**MATERIAL TO PROCESS**

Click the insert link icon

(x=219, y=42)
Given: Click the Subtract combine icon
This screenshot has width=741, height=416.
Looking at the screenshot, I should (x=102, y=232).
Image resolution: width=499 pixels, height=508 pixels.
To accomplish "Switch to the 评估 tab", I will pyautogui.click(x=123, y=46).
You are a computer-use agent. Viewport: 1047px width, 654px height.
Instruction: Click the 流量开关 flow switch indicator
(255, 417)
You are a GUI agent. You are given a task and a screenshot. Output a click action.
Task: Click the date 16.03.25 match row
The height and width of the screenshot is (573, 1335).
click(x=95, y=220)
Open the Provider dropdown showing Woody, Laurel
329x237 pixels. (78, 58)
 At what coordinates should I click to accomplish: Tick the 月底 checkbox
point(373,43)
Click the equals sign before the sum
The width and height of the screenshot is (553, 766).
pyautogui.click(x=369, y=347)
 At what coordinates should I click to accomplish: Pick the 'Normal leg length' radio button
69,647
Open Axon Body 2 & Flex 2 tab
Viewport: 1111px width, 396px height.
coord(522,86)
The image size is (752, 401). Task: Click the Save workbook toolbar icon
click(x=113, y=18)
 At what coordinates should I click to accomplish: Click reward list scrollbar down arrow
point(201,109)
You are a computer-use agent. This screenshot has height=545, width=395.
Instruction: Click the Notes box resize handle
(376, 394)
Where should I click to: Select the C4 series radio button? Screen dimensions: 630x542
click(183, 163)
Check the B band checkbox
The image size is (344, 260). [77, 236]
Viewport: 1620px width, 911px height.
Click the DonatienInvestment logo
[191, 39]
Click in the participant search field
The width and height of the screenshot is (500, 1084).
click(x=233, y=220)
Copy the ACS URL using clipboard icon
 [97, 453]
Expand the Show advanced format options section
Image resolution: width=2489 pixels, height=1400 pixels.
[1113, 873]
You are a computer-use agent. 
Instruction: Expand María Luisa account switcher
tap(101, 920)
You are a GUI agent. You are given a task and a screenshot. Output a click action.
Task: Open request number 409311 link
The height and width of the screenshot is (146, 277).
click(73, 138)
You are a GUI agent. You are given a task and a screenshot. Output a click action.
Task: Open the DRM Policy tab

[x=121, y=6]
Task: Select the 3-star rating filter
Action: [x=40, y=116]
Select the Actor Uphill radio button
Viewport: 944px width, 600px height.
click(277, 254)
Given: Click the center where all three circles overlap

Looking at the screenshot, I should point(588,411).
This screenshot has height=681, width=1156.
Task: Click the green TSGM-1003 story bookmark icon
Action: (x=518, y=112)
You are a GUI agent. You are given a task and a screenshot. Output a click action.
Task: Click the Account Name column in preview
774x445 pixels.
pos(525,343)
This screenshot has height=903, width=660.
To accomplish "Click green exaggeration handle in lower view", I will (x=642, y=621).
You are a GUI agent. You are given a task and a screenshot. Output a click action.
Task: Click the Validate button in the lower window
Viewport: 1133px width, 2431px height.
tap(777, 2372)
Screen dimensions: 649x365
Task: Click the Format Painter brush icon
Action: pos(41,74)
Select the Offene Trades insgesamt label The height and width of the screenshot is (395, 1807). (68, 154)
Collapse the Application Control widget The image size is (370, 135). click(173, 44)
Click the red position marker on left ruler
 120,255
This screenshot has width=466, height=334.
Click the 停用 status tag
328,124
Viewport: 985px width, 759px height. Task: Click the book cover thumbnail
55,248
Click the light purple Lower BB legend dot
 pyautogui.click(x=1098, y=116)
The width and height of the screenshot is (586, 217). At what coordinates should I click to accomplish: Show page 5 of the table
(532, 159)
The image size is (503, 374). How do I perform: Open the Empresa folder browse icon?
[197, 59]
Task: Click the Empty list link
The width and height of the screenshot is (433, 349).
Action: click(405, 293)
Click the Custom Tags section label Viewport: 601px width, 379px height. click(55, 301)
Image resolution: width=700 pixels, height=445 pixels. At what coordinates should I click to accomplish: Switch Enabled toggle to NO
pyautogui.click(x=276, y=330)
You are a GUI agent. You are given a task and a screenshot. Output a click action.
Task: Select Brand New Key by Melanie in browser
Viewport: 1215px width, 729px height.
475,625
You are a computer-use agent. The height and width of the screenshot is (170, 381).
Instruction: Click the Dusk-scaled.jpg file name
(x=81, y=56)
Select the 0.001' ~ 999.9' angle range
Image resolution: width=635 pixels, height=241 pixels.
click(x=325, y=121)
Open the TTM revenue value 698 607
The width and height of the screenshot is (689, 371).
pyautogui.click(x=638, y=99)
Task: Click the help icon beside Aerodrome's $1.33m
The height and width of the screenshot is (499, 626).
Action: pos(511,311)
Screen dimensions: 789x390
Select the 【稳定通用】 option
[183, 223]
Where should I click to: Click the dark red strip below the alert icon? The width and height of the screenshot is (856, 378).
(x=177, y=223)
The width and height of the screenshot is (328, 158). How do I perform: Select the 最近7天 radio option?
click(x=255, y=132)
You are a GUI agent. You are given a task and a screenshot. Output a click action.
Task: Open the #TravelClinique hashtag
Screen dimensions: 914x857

**THE TASK**
Return word for word the lines above from the line with "Viewport: 985px width, 759px" to the line with "Click the Custom", including both and leaving out all others.

**REPLY**
Viewport: 985px width, 759px height. Task: Click the book cover thumbnail
55,248
Click the light purple Lower BB legend dot
 pyautogui.click(x=1098, y=116)
The width and height of the screenshot is (586, 217). At what coordinates should I click to accomplish: Show page 5 of the table
(532, 159)
The image size is (503, 374). How do I perform: Open the Empresa folder browse icon?
[197, 59]
Task: Click the Empty list link
The width and height of the screenshot is (433, 349).
Action: click(405, 293)
Click the Custom Tags section label Viewport: 601px width, 379px height. click(55, 301)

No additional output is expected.